Patient Consent Form


    1. My Information

    Patient Name

    Date of Birth

    Patient Address

    Patient # (if applicable)

    2. My Physician's Information

    Physician Name

    Physician Address

    3. Health Information

    Describe Health Information to be Disclosed

    4. My Authorization

    I authorize my Physician to use and disclose the Health Information for the purposes described below, subject to the terms of this Authorization.

    5. Purpose of the Disclosure

    My Physician may disclose the Health Information by publishing or posting it on Dermpedia, which is a web site used by health professionals for purposes of education and research. In addition, my physician may disclose the Health Information for the following purposes:

    Describe Other Purpose of Disclosure (if any)

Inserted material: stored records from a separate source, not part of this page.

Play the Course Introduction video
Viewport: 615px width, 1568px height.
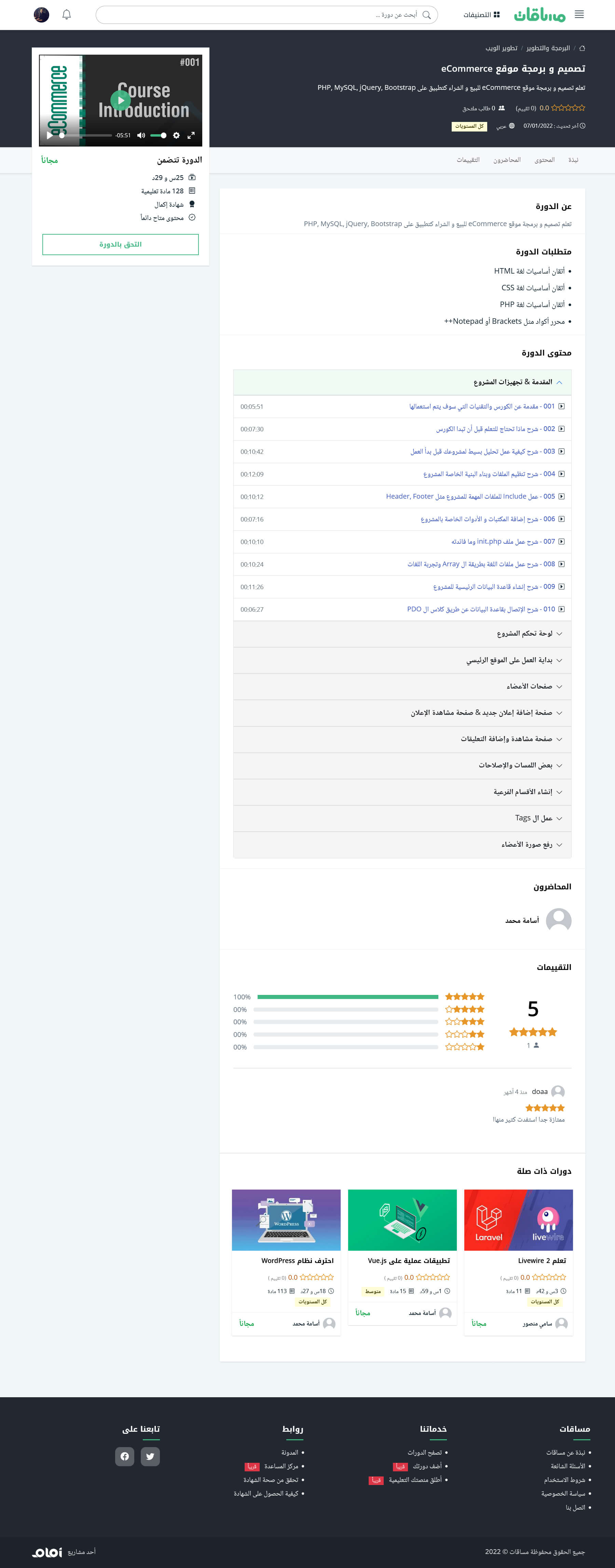[120, 100]
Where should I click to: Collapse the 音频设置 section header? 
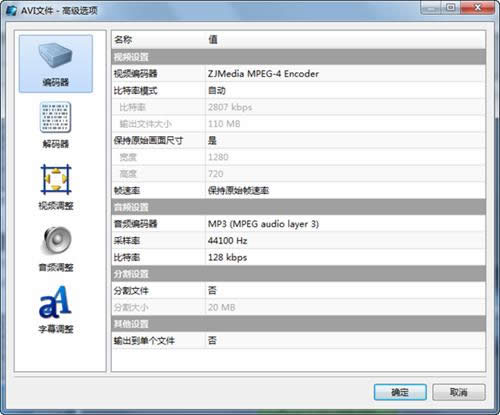click(298, 207)
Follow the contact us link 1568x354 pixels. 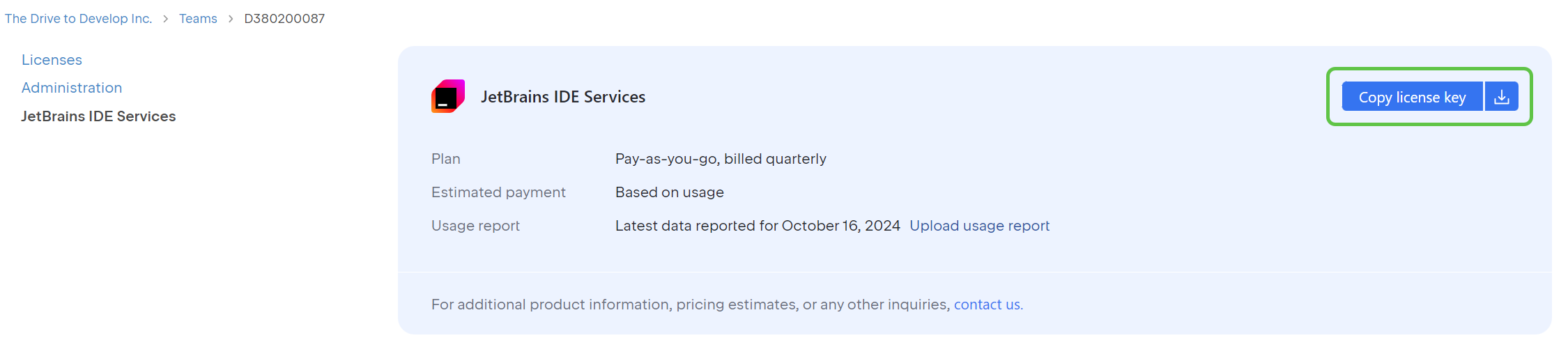click(987, 305)
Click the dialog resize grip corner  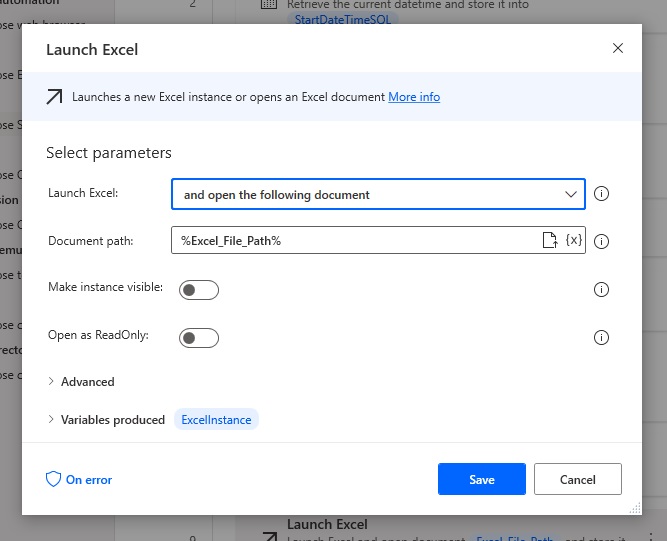pos(635,508)
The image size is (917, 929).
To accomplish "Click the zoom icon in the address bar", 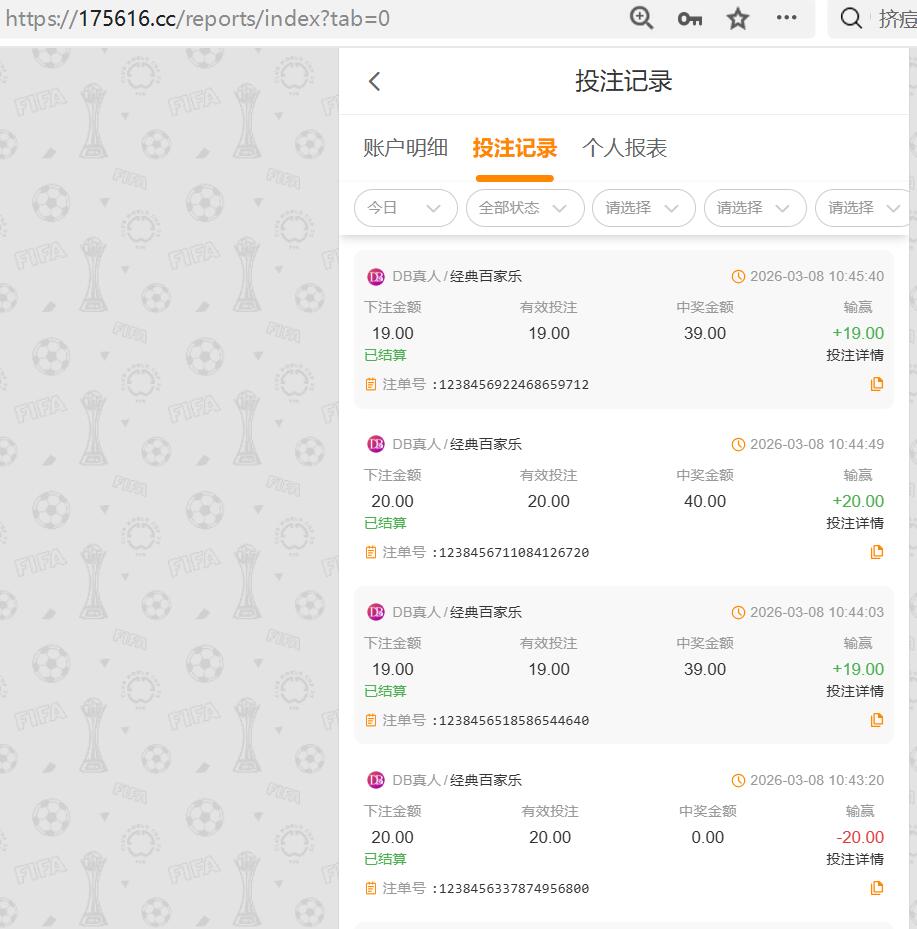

    6. Information About My Rights

    I understand and confirm that:

    • I am not required to sign this authorization to receive care from my Physician.
    • I may request a copy of this signed authorization.
    • This authorization will not expire and will continue until I revoke it.
    • I may revoke this authorization at any time by sending a written request to my Physician; however, the revocation will not have any affect on any actions my Physician took prior to receiving the revocation. In particular, my Physician will not be required to remove any posting on Dermpedia that contains the Health Information that was made prior to the date my Physician receives my revocation.
    • My physician has described to me the nature of the posting he or she intends to make on Dermpedia and I have had an opportunity to review any photographs or other images that will be included in the posting, and I give my permission for them to appear on Dermpedia.
    • My Physician will not disclose my name, and will use reasonable efforts to ensure my anonymity, but I recognize that it is possible that someone will be able to identify me based on the Health Information.
    • Although Dermpedia is intended for use by health professionals, other persons may be able to access the Health Information on Dermpedia.
    • The Health Information may no longer be protected by federal privacy regulations once it is posted on Dermpedia.